_Prompt 1_. Swap "bowls" for "plates" in the part of the Hokkien mee post starting with "Do you know" and going on through "dying! I'm dddyyyiiinnnnngggg......".
_Prompt 2_. How many bowls of Hokkien mee does the writer of the Hokkien mee post say they ate today?
_Prompt 3_. Sum up the Hokkien mee post in two sentences.

_Text excerpt_.
────────────────

Do you know when was the last time I actually took SUPPER? S.U.P.P.E.R. The word was erased from my dictionary and obliterated from my life since....since....I dunno....eight, nine, no....twelve years ago? I. NEVER. EAT. SUPPER! NEVER!!! Not even when you place my favorite char-siew-farn or korn-low-meen in front of me. Nope, no way, no siree, no thankyou.
But today, I ate two bowls of Hokkien mee and I think I am dying already.
I am fatter (I don't care that it's PMS time) as I am writing this and can you hear that? That sound is the sluggish chugging on my cholesterol-infected arteries. It's clogging up, I'm telling ya! I'm dying. I'm dying! I'm dddyyyiiinnnnngggg......
All because of that stupid Hokkien Mee seller, I tell you. If not for the bugger, I wouldn't dying so young.
Don't tell me to get a grip because if I add on a single pound tonight and it shows tomorrow, I'm going to plant a bomb in the Hokkien Mee seller's wok. Be warned, my fellow homo sapien friends, be warned!!!

────────────────

_Information shown_.
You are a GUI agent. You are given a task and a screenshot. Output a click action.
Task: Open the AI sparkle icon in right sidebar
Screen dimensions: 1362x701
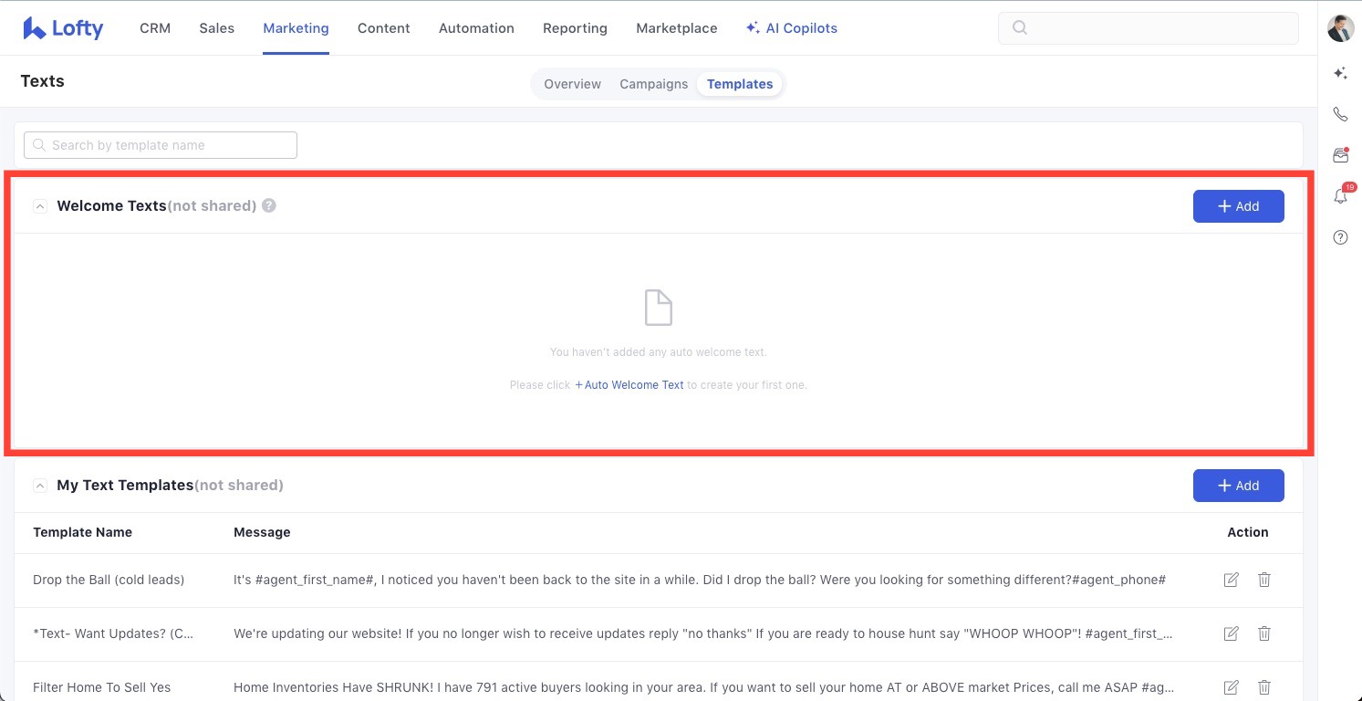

────────────────

_Answer area 1_.
Do you know when was the last time I actually took SUPPER? S.U.P.P.E.R. The word was erased from my dictionary and obliterated from my life since....since....I dunno....eight, nine, no....twelve years ago? I. NEVER. EAT. SUPPER! NEVER!!! Not even when you place my favorite char-siew-farn or korn-low-meen in front of me. Nope, no way, no siree, no thankyou.
But today, I ate two plates of Hokkien mee and I think I am dying already.
I am fatter (I don't care that it's PMS time) as I am writing this and can you hear that? That sound is the sluggish chugging on my cholesterol-infected arteries. It's clogging up, I'm telling ya! I'm dying. I'm dying! I'm dddyyyiiinnnnngggg......

_Answer area 2_. Two bowls.

_Answer area 3_. The writer says they never eat supper and haven't for about twelve years, not even when offered favorite dishes. After eating two bowls of Hokkien mee today, they feel fatter and claim to be dying, blaming the Hokkien mee seller and threatening to plant a bomb in the seller's wok if a single extra pound shows tomorrow.